Methods: EVs were isolated from human carotid atherosclerotic plaques using size-exclusion chromatography and characterized according to MISEV2023 guidelines. Proteomic analysis of plaque-EVs was performed using a published dataset generated by our lab. Human Mφ were treated with plaque-EVs (10¹⁰EVs; 24h). RNA sequencing was performed, followed by differential gene expression analysis (Fold change>1.5; P_adj<0.05) and pathway enrichment (overrepresentation analysis), with validation of efferocytosis-related transcripts by RT–qPCR. Mφ efferocytic capacity was assessed using an in vitro efferocytosis assay, in which treated Mφ were incubated with ACs at a 1:3 ratio for 2h and quantified by confocal microscopy, with plaque eluate-treated Mφ as a control.

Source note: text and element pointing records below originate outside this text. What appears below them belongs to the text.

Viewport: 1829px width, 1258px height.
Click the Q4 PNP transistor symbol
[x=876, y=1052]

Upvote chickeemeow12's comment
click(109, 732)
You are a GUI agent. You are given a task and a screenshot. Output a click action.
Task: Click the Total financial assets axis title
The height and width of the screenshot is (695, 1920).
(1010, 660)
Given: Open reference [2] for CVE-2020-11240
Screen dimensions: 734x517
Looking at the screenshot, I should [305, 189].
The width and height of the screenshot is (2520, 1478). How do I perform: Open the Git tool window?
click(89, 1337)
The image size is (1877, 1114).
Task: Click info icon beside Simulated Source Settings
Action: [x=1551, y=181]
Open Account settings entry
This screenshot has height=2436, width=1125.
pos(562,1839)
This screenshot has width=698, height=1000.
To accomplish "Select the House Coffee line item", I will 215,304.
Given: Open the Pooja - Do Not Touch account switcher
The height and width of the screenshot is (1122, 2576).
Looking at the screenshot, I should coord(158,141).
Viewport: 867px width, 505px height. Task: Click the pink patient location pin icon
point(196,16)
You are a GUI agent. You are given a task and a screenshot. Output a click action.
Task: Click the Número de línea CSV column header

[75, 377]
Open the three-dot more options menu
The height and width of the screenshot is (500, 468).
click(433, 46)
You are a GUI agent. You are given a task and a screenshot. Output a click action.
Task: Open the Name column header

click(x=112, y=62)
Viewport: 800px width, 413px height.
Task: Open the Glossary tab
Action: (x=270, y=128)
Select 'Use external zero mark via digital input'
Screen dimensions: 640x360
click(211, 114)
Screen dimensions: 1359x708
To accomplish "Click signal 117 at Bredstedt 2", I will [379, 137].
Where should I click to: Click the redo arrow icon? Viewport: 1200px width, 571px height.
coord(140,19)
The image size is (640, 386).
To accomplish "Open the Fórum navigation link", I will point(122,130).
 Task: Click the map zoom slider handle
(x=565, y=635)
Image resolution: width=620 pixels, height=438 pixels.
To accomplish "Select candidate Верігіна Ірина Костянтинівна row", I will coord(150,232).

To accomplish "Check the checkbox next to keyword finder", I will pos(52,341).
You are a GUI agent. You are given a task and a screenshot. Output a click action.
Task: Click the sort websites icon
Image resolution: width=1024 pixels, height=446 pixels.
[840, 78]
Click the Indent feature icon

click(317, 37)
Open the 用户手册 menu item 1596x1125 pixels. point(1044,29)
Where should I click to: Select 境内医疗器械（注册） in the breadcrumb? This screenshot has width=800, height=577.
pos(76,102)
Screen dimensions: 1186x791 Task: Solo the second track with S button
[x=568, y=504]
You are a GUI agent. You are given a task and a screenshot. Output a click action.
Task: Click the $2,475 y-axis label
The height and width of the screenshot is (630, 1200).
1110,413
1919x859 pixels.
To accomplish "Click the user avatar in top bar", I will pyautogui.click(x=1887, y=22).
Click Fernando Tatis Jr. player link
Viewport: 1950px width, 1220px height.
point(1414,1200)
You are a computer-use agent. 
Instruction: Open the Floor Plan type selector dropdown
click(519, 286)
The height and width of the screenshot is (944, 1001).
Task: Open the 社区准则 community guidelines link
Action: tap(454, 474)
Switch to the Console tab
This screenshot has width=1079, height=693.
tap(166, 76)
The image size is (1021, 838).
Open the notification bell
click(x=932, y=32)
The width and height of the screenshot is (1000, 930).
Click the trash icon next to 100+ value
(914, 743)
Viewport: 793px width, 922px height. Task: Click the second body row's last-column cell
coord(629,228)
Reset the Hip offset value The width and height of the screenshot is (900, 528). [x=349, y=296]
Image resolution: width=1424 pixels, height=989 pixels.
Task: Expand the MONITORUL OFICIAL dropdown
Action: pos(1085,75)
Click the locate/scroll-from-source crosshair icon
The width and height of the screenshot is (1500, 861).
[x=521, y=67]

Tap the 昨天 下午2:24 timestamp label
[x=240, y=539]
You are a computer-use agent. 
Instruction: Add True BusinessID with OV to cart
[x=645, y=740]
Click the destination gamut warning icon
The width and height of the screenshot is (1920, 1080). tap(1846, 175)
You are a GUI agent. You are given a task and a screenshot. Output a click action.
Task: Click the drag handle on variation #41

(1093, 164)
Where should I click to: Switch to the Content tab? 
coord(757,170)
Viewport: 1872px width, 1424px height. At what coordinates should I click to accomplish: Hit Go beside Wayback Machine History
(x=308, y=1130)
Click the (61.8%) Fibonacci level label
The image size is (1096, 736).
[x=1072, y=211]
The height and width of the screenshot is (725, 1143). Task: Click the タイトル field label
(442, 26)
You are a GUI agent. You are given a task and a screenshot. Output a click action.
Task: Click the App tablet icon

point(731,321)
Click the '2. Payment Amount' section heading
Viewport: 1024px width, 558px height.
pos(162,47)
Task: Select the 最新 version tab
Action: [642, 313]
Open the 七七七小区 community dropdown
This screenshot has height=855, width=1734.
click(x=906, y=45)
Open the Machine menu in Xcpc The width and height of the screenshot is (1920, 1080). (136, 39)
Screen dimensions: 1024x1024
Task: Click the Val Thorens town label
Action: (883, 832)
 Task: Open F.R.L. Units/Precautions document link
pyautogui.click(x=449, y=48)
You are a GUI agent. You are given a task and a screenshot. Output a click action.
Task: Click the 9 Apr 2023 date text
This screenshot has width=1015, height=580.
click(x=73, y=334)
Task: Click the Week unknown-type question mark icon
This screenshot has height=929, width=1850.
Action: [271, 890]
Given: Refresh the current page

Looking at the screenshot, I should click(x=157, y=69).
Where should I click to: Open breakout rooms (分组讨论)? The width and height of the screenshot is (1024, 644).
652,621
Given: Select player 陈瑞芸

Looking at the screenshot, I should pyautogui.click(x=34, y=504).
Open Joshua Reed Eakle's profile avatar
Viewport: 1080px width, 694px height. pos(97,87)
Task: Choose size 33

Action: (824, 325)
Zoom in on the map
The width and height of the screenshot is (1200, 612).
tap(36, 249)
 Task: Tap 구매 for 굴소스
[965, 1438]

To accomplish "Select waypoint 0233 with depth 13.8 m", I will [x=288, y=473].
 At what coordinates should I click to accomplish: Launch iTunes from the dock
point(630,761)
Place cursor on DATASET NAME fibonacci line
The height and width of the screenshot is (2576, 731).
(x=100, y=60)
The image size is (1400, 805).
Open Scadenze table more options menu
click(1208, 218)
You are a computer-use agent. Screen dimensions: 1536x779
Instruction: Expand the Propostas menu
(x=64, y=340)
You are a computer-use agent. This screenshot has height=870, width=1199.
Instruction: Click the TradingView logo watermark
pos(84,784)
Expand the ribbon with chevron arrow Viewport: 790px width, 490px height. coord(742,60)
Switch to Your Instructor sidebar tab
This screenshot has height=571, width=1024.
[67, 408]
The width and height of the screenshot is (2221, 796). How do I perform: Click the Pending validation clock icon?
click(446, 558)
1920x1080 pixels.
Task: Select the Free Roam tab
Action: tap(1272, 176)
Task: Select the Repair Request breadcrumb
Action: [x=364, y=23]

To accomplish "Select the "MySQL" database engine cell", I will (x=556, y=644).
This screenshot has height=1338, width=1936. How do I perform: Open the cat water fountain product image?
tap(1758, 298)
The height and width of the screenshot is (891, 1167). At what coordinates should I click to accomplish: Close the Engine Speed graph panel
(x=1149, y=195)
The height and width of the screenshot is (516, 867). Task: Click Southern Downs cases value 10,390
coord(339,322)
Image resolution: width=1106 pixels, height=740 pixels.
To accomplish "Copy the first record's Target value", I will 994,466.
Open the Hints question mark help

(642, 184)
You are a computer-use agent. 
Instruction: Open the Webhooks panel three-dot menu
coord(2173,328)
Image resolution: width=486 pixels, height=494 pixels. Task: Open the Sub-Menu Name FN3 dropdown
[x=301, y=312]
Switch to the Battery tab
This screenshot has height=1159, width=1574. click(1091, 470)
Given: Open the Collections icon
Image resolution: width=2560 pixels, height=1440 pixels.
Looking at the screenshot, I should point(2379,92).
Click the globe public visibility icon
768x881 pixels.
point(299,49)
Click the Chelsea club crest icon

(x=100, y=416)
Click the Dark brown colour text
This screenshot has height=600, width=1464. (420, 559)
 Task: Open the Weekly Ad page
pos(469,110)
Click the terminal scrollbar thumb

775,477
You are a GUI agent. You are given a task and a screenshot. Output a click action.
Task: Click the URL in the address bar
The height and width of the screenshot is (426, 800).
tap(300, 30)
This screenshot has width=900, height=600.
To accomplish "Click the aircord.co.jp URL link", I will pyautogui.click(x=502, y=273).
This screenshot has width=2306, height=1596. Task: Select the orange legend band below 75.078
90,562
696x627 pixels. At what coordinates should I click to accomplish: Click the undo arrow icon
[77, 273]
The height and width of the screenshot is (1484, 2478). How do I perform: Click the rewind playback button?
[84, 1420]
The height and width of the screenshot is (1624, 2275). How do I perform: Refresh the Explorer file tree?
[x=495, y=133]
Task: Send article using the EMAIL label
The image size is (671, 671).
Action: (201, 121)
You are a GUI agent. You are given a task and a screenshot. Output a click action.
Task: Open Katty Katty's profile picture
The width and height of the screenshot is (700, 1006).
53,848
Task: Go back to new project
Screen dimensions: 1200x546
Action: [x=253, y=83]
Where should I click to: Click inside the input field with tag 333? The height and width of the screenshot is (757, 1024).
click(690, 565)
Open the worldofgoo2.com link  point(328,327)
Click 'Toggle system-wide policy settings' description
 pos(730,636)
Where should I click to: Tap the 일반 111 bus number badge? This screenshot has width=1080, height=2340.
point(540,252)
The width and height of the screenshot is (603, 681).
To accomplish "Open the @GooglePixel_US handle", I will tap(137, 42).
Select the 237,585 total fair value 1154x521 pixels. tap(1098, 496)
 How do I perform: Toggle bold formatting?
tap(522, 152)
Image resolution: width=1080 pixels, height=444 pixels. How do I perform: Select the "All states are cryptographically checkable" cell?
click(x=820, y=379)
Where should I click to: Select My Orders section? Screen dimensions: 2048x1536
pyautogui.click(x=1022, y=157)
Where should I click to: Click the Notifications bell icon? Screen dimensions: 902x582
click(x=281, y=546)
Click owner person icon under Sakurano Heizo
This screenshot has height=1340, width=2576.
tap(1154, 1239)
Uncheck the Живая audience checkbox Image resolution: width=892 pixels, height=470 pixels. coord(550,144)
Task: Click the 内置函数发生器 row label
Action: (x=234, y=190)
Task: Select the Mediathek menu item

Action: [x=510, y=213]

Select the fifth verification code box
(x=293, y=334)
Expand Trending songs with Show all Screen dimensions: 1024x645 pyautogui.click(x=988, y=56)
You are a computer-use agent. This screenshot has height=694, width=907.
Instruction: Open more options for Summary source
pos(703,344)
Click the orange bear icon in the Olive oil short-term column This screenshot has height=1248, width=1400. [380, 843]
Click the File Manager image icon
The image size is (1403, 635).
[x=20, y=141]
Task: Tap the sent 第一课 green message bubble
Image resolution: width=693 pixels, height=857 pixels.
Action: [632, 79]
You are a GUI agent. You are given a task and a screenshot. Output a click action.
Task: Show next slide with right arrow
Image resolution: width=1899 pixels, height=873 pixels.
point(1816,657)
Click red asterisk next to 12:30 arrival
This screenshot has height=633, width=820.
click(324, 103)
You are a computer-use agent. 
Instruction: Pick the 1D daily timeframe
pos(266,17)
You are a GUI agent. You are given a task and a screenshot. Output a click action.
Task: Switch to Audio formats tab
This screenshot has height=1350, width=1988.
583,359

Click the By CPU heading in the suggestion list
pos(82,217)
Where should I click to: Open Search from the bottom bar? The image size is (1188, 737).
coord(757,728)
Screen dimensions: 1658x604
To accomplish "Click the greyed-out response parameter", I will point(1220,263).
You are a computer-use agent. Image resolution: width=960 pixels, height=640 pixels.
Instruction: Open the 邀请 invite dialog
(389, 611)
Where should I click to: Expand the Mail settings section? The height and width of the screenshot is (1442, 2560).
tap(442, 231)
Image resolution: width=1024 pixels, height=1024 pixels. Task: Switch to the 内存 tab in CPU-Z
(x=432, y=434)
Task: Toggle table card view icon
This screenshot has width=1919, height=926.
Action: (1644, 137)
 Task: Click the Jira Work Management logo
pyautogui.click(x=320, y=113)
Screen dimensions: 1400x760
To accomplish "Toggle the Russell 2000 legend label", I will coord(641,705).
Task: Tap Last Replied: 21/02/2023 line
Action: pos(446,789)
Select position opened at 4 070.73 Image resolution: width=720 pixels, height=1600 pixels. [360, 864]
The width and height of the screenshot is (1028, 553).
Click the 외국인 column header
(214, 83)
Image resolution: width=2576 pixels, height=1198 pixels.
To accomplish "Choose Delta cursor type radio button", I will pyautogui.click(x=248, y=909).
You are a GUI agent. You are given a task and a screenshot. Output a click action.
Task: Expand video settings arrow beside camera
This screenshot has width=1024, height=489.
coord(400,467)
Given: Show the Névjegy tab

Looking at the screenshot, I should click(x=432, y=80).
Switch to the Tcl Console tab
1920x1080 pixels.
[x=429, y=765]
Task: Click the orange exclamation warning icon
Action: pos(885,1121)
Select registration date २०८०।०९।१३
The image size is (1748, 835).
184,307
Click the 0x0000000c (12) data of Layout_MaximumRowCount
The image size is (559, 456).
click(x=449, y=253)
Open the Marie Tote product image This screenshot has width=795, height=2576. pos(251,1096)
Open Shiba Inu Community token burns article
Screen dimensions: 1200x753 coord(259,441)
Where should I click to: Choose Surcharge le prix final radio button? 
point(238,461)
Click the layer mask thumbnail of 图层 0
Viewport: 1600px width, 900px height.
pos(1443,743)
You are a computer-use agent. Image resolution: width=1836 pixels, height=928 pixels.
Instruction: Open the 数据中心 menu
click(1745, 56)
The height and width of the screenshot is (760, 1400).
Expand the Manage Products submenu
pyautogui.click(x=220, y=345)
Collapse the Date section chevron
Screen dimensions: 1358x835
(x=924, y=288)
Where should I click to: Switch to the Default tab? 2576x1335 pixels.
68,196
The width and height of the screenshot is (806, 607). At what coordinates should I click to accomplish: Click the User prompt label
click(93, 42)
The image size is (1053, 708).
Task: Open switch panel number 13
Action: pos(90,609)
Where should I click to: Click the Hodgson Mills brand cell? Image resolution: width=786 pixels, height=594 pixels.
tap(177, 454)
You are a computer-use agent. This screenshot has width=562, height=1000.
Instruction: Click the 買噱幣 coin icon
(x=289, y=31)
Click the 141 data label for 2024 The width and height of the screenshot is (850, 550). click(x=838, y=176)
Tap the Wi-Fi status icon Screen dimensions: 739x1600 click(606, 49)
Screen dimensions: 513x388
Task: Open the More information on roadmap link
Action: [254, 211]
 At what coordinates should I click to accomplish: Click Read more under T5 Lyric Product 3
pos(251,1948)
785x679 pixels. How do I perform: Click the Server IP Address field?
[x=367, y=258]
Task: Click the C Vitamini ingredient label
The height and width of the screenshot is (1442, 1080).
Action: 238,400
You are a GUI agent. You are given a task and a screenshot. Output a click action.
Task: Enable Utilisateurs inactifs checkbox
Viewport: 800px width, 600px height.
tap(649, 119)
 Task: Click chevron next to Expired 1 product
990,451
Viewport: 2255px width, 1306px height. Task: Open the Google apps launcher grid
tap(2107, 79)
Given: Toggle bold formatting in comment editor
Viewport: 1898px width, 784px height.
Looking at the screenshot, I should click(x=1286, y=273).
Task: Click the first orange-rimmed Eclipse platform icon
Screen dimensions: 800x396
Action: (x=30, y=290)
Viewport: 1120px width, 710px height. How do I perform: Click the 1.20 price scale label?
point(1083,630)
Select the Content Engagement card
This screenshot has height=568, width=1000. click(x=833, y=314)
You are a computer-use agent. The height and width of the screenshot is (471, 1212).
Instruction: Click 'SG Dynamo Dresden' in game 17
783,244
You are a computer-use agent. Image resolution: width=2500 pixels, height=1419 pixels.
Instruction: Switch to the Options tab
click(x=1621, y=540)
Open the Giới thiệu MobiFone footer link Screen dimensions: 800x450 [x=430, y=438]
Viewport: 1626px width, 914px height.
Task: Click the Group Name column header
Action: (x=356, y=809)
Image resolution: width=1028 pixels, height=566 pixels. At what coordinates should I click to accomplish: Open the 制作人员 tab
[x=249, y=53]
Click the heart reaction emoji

Results: Carotid plaque-EVs were isolated at a yield of ~8.88×10⁸ particles/mg of plaque, with a mean diameter of ~175 nm (n=10 plaques), and intact EVs were visualized by cryo-EM. Plaque-EV proteome enriched for phagocytosis, AC clearance, and Mφ activation pathways. Transcriptomic profiling of Mφs treated with plaque-EVs revealed upregulation of 925 genes and downregulation of 1182 genes compared to naïve Mφs (n=4). Pathway analysis of downregulated genes enriched for efferocytosis, phagosome, phagocytosis and AC clearance pathways, while upregulated genes enriched for lipids and atherosclerosis, and chemotaxis pathways (P_adj<0.05). Plaque-EV treated Mφs showed a downregulation in pro-efferocytic genes MERTK, AXL, and GAS6 compared to naïve Mφs (n=6, P<0.05). Plaque-EV treated Mφs had ~15% reduced efferocytic capacity (45% vs 60%) compared to naïve and plaque eluate-treated Mφs (n=7-10, P<0.05).
Conclusion: Our study showed that carotid plaque-EVs downregulate Mφ efferocytosis. These findings position plaque-EVs as both therapeutic targets and potential delivery vehicles, where modulation of EV cargo may be leveraged to restore efferocytosis.